#### Your assignment
The records below hold a stretch from the line with "FeatureCloud (472, 714)" through the line with "Thin Triple Pane Windows [button] (73, 1533)"; return exactly those lines, ends included, and nothing more.

[Stored data]

=== Begin Enclosure ===

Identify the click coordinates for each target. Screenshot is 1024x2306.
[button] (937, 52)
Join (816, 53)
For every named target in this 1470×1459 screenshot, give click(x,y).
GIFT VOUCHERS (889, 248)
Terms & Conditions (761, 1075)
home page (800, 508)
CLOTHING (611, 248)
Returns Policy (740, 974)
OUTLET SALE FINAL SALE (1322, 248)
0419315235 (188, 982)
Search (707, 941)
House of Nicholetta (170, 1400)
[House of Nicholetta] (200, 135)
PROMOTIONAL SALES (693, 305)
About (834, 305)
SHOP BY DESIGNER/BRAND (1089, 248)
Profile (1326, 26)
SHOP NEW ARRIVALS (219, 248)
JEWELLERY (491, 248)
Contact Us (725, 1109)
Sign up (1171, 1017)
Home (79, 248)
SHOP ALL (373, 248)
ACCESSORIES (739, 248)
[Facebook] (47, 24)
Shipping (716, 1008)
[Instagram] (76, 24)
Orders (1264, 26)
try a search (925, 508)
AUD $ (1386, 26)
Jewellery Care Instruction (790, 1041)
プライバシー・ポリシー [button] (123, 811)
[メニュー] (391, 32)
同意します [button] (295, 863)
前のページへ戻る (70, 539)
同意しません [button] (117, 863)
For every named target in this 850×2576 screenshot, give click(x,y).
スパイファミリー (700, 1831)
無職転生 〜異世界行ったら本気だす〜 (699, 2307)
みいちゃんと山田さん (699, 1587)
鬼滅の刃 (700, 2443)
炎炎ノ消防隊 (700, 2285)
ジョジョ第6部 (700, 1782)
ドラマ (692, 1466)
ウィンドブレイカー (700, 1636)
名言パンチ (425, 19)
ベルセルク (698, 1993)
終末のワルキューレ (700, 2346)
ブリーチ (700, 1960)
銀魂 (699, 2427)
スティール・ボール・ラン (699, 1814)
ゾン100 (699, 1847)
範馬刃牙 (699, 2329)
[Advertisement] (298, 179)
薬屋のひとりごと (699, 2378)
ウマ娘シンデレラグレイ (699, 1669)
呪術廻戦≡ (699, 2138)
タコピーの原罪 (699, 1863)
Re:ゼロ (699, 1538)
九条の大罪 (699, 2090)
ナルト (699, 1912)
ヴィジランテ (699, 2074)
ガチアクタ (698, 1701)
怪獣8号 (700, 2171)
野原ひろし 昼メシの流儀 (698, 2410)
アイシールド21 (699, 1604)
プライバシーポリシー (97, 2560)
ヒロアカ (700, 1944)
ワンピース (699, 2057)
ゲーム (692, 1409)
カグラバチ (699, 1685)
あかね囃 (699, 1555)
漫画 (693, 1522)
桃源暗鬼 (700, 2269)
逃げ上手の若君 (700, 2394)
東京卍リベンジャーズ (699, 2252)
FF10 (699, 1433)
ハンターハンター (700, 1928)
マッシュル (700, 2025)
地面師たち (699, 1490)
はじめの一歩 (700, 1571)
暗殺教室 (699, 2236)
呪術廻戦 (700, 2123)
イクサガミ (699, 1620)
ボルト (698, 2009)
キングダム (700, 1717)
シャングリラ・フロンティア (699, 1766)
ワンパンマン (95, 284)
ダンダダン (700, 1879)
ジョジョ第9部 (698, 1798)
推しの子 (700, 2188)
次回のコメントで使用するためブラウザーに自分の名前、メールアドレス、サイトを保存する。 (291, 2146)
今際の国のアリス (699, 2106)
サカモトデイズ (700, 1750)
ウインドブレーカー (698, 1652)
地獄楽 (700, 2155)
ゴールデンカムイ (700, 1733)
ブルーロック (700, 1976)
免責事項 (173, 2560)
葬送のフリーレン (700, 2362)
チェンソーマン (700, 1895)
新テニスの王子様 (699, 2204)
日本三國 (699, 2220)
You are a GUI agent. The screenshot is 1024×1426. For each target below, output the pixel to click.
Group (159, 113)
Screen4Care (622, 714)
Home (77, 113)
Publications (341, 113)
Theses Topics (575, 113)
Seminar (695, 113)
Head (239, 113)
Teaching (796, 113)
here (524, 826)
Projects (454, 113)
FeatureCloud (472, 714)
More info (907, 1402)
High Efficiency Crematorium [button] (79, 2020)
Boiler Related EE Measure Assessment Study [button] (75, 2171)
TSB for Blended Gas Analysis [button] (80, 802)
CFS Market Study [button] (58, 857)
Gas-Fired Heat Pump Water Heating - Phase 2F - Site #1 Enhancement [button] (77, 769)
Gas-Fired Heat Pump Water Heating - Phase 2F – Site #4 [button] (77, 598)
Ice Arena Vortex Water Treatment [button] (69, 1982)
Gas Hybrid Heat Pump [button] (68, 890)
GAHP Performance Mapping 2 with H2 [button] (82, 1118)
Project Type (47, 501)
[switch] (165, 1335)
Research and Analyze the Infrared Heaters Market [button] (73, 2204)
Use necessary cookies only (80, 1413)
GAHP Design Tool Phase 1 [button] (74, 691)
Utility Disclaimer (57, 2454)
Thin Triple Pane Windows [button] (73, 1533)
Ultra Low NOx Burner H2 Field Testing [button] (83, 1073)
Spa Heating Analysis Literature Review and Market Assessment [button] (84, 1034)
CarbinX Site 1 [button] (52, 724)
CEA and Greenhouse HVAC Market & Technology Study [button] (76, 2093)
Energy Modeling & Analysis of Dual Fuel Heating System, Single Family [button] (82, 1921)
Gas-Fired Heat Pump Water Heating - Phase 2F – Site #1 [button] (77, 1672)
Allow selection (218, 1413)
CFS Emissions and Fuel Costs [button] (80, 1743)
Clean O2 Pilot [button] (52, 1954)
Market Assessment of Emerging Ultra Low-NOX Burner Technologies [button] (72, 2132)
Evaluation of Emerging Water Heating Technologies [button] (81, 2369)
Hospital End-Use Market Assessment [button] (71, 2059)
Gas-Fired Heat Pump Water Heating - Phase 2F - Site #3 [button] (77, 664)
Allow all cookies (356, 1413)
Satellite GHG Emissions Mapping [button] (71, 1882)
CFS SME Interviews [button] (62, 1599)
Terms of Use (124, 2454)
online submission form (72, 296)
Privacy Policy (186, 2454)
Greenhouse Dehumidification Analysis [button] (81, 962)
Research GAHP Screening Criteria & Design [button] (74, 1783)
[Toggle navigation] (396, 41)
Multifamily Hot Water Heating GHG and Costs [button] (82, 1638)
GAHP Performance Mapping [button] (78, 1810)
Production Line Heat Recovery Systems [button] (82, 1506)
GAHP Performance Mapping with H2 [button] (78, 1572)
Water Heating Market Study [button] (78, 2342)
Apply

=== End Enclosure ===

#### Worked solution
FeatureCloud (472, 714)
More info (907, 1402)
High Efficiency Crematorium [button] (79, 2020)
Boiler Related EE Measure Assessment Study [button] (75, 2171)
TSB for Blended Gas Analysis [button] (80, 802)
CFS Market Study [button] (58, 857)
Gas-Fired Heat Pump Water Heating - Phase 2F - Site #1 Enhancement [button] (77, 769)
Gas-Fired Heat Pump Water Heating - Phase 2F – Site #4 [button] (77, 598)
Ice Arena Vortex Water Treatment [button] (69, 1982)
Gas Hybrid Heat Pump [button] (68, 890)
GAHP Performance Mapping 2 with H2 [button] (82, 1118)
Project Type (47, 501)
[switch] (165, 1335)
Research and Analyze the Infrared Heaters Market [button] (73, 2204)
Use necessary cookies only (80, 1413)
GAHP Design Tool Phase 1 [button] (74, 691)
Utility Disclaimer (57, 2454)
Thin Triple Pane Windows [button] (73, 1533)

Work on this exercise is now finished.